Poland: Communist state where the rich get richer while the poor, caught in the spiral of inflation, get poorer and poorer
Warsaw
Karl Marx, who set out to show that under capitalism the rich get richer and the poor, poorer, would be dismayed to see Communist-ruled Poland today. Yet, it is more or less officially acknowledged here that the economic crisis hits hardest at the poor. And so do the reforms designed to resolve the crisis.
The rich, meanwhile, are rapidly getting richer.
They are not capitalists in the classic sense. Rather they are resourceful entrepreneurs who know how to cut legal corners and turn inflation to their benefit.
They exploit aspects of the economic reform that, at this early stage, lend themselves to the turning of quick and substantial profits.
Ordinary Poles find this hard to take. Most are far removed from even a modest touch of affluence, let alone luxury.
These people spend at least half their earnings on food. Children's clothes and other day-to-day expenses take the rest. The ''free'' and black markets, where goods are generally of better quality, are beyond their reach.
Basic food prices have more than quadrupled in recent years, even as the value of the zloty has been falling. The effect is the negation of the supposed gains of pay hikes and other compensation.
At least 27 percent of workers and other employees in the so-called ''socialized'' sector must get along on less than 5,000 zlotys a month (about $ 60 at the official exchange rate) - less than half the national average wage. Some 34 percent of pensioners do the same. Some make do on even less.
The government says there will be no more food-price increases this year. But it knows they are bound to come later.
It is widely accepted now that one of the fatal errors of the generally euphoric 1970s was the freezing of prices at unrealistically low levels. This led to conflict between the private farmers and the authorities - and the breakdown of the market.
Poland ended 1982 with a budget deficit equivalent to some $2.8 billion.
Four times since 1956 the regime has been rocked by workers' revolts over escalating prices.
Edward Gierek bought time in the '70s, but foreign debts piled up and the domestic imbalance finally spelled catastrophe.
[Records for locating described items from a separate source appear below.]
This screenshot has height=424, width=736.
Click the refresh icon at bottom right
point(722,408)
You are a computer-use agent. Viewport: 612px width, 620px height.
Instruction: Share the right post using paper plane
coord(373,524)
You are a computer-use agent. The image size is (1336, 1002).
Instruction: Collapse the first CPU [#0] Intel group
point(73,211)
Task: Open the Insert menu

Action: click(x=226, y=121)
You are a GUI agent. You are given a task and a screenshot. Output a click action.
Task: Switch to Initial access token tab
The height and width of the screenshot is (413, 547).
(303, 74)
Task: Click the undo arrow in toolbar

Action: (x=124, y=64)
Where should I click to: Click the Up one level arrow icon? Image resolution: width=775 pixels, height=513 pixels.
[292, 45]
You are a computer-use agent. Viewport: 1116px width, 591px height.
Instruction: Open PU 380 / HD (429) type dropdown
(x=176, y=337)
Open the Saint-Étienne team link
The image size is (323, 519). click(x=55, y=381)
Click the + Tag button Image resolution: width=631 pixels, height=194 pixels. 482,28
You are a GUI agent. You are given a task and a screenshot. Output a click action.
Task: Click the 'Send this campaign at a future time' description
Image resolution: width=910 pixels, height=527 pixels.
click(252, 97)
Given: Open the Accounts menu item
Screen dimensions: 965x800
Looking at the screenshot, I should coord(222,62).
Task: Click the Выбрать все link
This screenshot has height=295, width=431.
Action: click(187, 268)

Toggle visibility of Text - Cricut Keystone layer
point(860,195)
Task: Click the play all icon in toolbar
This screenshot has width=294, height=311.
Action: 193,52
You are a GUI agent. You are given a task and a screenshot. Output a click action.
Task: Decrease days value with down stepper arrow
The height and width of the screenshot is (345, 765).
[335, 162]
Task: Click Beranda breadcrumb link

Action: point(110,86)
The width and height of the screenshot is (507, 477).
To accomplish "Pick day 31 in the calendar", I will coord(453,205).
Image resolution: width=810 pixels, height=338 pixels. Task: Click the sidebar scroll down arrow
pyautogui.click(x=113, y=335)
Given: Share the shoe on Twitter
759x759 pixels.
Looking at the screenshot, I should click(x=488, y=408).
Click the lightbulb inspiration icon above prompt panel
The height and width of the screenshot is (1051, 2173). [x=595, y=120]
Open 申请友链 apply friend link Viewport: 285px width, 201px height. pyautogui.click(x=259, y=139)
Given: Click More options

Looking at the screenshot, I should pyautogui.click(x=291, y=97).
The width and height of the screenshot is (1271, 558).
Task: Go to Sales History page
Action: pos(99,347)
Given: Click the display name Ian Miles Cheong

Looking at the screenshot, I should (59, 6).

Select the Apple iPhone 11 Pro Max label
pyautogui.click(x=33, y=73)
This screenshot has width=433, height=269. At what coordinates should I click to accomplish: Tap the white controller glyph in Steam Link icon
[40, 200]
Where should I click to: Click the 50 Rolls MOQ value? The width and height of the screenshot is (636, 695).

To make the current reform work, if it is to work, economists insist that consumption must be cut and excessive consumer demand held back. In an effort to make this palatable, the government adds compensation bonuses to basic pay. It also pays three and four times the average monthly wage to workers in key sectors such as the mines.
But all this fuels inflation and leaves the spiral of wages and prices untouched: Last year personal incomes rose more than 60 percent. Enterprises boosted employees' earnings some 50 percent. (The 1983 plan foresees a further 12 percent hike.) The cost of living has risen 102 percent since last year.
At the same time, the government accuses managements of sabotaging the reform's essential purposes and of meeting their own increased costs by charging more for their products and paying higher wages instead of cutting costs, promoting efficiency, and improving quality for competitive export markets.
A recent poll showed that Poland slipped from 16th place in world export to 33rd between 1972 and 1982. It probably ranks even lower now.
Its position within Comecon, the East-bloc trading community, is no more rosy. A recent report showed that in 1978 labor productivity in this largest East European state ranked with that of the Soviet Union, Hungary, and Bulgaria.
But those three have left Poland far behind. It now has one of the two least labor-intensive economies in the area.
Last year, Poland's per capita output was the equivalent of only $3,500 to $3 ,800, compared with East Germany's $9,000 and Bulgaria's $6,000.
Poland's Comecon debts amount to some 4 billion transferable rubles, most of them owed the Soviets. These debts are bound to grow: Isolation from Western outlets leaves Poland dependent on Comecon markets.
Meanwhile, government leaders appeal for ''changed social attitudes and behavior'' and harder work from all segments of society. Nevertheless, the recent congress of the new ''national revival'' movement stirred little interest among ordinary Poles. Many said it is ''new'' in name only.
It is being said that - assuming calm during and after Pope John Paul II's scheduled June visit - the national day, July 22, could bring the final lifting of martial law and a start on amnesty.
But even strong supporters of Gen. Wojciech Jaruzelski admit in private that the keen public memory of Solidarity will remain, probably restraining popular response in the factories and elsewhere.
Repeatedly, the party press and hard-liners accuse the West of a fixation with ''an ordinary Polish citizen'' named Lech Walesa. Yet they do as much as anyone in the West to keep his name alive here by using so much space to denigrate him.